In the listing below, find each line with the string "agent" and report it.

#### [Supplied material]
* * * * * * *
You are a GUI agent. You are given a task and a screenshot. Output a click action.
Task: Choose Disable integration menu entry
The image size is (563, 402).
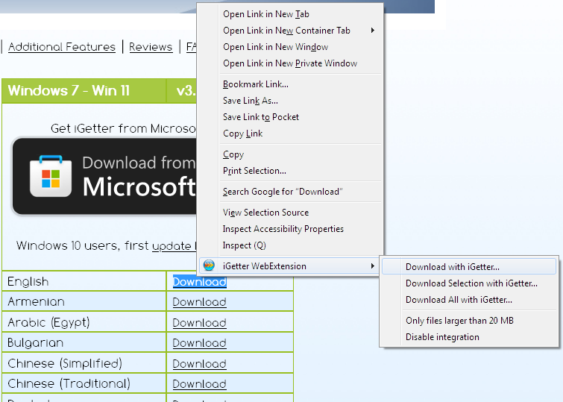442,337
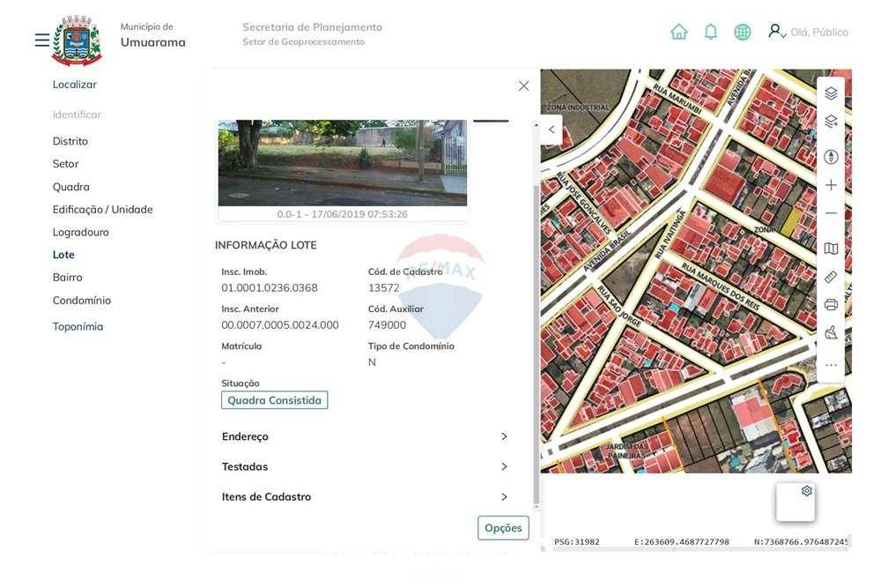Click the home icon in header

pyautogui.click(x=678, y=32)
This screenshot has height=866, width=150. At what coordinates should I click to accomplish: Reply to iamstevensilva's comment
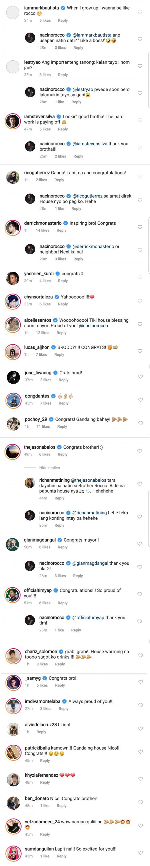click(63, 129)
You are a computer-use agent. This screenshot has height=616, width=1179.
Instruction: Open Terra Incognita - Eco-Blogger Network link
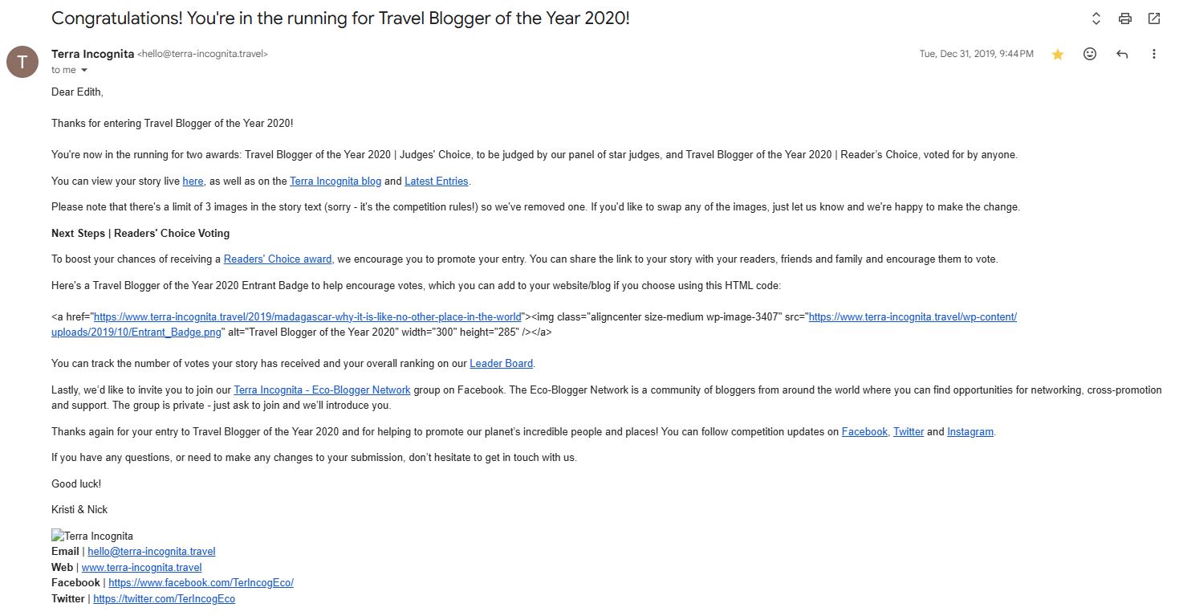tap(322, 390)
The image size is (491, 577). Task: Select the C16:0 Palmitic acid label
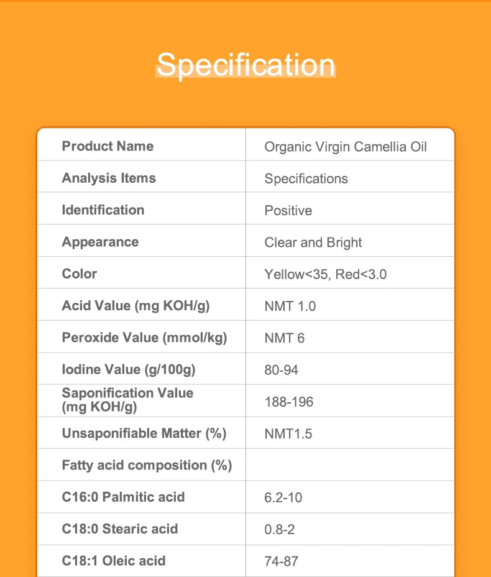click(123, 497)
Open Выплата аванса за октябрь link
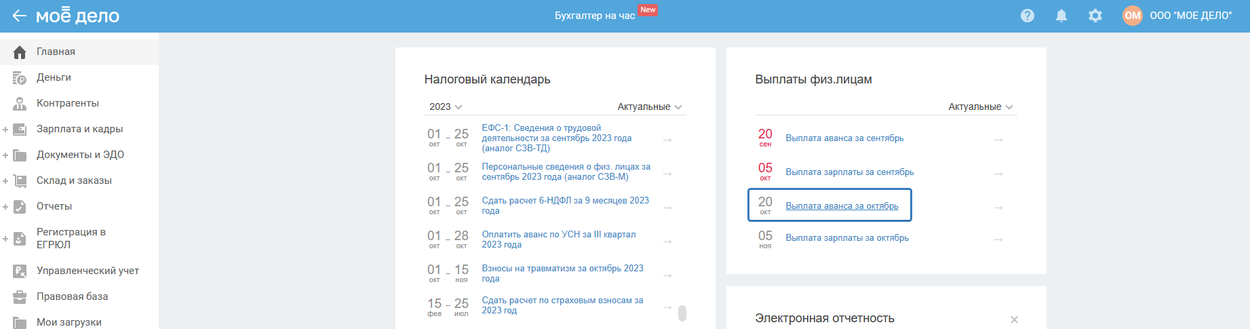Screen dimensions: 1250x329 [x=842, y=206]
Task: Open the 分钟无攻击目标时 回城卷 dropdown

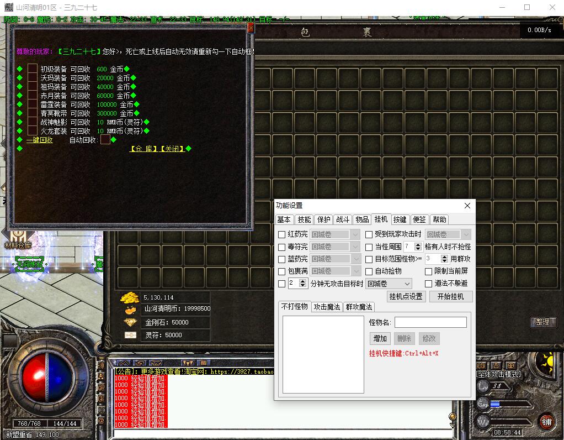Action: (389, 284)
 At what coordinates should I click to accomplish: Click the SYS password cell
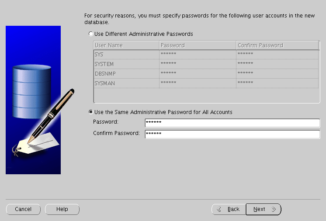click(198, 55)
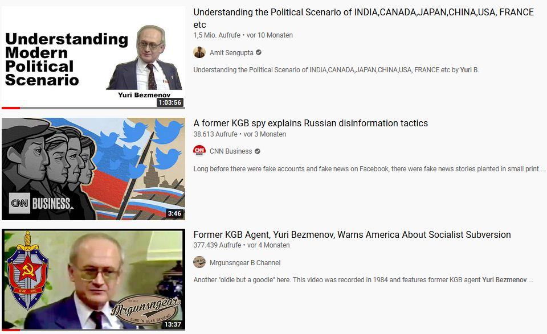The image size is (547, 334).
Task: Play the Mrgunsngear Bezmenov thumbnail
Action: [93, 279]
* * * * * * *
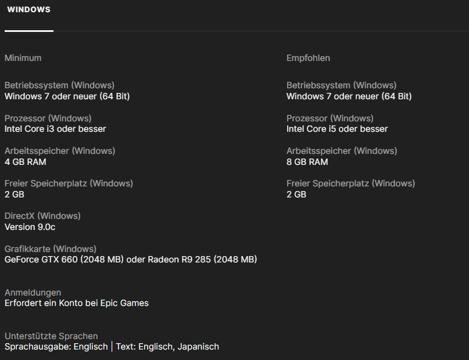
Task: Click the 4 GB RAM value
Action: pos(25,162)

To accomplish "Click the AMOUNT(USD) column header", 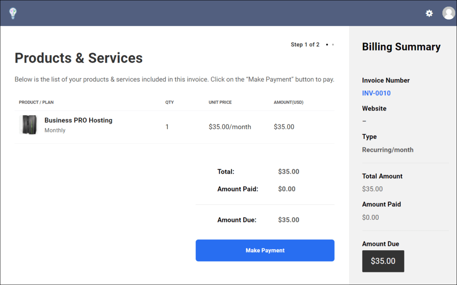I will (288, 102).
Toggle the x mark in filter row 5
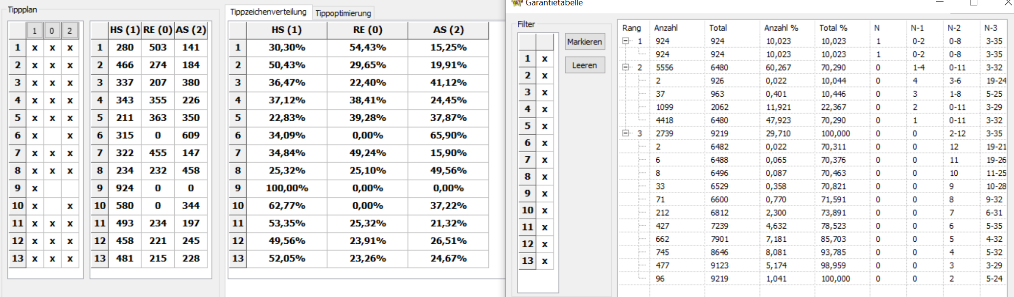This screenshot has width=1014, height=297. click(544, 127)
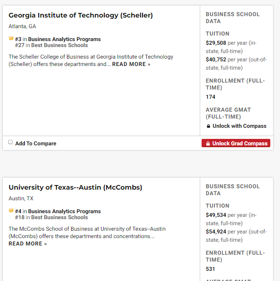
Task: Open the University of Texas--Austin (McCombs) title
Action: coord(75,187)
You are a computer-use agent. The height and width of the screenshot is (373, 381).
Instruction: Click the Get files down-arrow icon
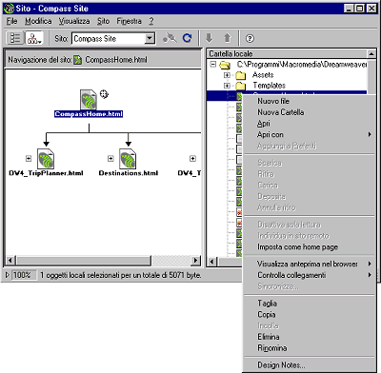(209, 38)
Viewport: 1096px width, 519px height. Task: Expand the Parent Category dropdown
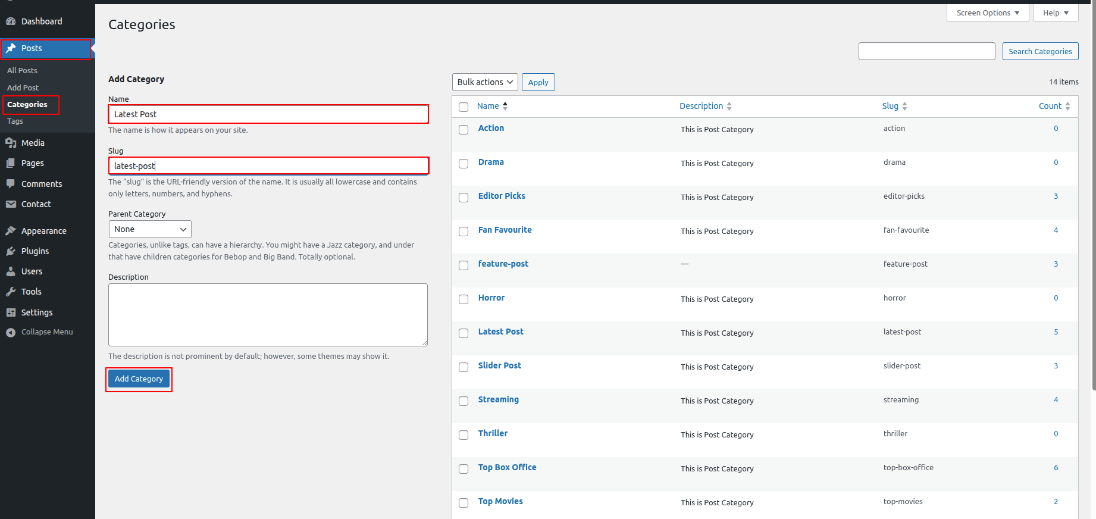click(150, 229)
* * * * * * *
#### [Finished exercise]
You are a GUI agent. You are given a task and a screenshot. Output a click action.
You are a computer-use agent. This screenshot has height=616, width=1179.
You are a computer-use agent. The height and width of the screenshot is (373, 381).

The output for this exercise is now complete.